De son côté, Mme Emerson si la Norvège en exemple en matière de promotion de l’équité intergénérationnelle. Le gouvernement y dispose d’un fonds souverain, le Government Pension Fund Global (GPFG), qui préserve les actifs pour les générations futures, améliorant ainsi leurs perspectives financières. « En Norvège, les intérêts des différentes générations sont gérés de manière plus équilibrée », explique-t-elle.

La diminution du niveau des prestations de retraite professionnelle ne signifie pas que les employeurs se défaussent de leur responsabilité d’aide à l'épargne-retraite envers les salariés. Ils peuvent notamment améliorer les finances de leurs jeunes recrues en proposant un régime de retraite d’entreprise et en l’abondant de façon adéquate et incitative.

Comme le souligne M. Grech : « Les employeurs doivent redonner toute leur importance aux plans retraite d'entreprise. Cela peut devenir un avantage décisif pour attirer les candidats en quête d’une longue carrière et plus enclins à la formation et au perfectionnement. »

Prise de contrôle

Bien qu'ils soient confrontés à une conjoncture économique difficile, les jeunes épargnants ont néanmoins la possibilité de prendre leur avenir en main.

Ils sont plus doués en technologies que leurs aînés, et l'accès à la connaissance et aux conseils leur est plus facile que jamais.
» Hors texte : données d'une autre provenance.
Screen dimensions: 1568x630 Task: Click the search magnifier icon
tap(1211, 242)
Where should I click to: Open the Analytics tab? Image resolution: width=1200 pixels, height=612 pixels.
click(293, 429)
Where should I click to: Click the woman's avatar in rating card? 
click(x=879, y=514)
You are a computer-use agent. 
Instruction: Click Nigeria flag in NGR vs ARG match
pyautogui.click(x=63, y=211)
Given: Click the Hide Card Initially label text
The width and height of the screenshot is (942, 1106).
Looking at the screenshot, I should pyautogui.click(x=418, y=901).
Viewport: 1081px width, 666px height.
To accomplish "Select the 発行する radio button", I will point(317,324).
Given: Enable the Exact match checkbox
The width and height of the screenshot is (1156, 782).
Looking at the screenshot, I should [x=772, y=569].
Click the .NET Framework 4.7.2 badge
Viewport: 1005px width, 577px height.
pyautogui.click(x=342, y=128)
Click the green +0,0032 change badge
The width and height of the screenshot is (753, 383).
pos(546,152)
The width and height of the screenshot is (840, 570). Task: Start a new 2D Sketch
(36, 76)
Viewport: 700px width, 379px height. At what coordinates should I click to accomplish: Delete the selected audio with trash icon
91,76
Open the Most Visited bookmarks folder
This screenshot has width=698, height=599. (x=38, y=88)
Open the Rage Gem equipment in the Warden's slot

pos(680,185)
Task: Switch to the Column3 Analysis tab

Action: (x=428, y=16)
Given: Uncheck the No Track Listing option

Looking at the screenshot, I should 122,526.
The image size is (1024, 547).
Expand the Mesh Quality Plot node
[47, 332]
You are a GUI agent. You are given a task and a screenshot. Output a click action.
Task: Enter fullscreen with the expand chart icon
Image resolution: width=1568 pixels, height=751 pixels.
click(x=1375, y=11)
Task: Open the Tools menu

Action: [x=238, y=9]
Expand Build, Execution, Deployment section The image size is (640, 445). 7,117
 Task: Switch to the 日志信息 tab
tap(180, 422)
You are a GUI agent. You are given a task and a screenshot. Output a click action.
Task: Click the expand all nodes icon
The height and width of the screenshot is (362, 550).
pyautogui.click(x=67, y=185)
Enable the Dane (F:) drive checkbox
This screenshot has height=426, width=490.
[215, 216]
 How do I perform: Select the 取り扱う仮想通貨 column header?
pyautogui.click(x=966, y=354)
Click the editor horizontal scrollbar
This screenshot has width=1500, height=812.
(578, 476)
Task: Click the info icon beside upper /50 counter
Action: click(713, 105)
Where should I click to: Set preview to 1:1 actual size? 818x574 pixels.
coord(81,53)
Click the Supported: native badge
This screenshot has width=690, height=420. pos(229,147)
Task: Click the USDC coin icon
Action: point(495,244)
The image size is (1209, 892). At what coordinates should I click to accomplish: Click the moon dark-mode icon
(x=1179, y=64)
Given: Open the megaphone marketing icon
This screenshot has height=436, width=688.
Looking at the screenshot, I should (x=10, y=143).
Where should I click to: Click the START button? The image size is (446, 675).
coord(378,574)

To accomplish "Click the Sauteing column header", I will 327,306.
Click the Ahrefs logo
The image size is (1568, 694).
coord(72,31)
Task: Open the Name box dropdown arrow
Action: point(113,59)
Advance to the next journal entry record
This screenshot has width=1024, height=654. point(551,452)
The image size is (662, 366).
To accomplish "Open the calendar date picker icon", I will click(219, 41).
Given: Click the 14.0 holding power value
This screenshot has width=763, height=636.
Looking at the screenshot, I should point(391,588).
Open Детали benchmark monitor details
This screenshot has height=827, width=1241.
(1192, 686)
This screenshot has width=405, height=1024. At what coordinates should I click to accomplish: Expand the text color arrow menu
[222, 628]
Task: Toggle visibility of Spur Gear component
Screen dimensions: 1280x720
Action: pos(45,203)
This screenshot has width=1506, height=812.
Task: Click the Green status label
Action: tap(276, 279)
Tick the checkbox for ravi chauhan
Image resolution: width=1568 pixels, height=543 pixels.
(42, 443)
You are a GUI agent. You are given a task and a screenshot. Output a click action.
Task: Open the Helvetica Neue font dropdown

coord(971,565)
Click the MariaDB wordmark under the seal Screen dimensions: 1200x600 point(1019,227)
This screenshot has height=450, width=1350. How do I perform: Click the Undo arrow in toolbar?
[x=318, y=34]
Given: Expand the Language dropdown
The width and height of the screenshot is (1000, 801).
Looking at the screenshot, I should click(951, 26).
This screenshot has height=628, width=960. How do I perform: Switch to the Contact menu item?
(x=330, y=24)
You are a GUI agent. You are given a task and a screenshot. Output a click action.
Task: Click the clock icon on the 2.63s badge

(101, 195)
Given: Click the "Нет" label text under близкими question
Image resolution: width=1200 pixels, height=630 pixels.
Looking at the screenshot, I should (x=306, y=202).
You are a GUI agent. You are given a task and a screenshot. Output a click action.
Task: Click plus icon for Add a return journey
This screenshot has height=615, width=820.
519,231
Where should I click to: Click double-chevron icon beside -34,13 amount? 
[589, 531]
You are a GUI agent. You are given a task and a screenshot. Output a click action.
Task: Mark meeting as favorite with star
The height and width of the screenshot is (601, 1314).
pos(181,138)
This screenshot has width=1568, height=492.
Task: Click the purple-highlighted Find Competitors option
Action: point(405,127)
Par ailleurs, la balle de l’innovation est dans le camp des sociétés de services financiers.

Bien que les marchés soient volatils, les jeunes peuvent capitaliser sur les chutes boursières et profiter de leur horizon à long terme pour se constituer un solide pécule.

En parallèle, une collaboration plus étroite entre les industriels, les gouvernements, les employeurs et les citoyens pourrait ouvrir la voie à un environnement d’épargne plus équitable.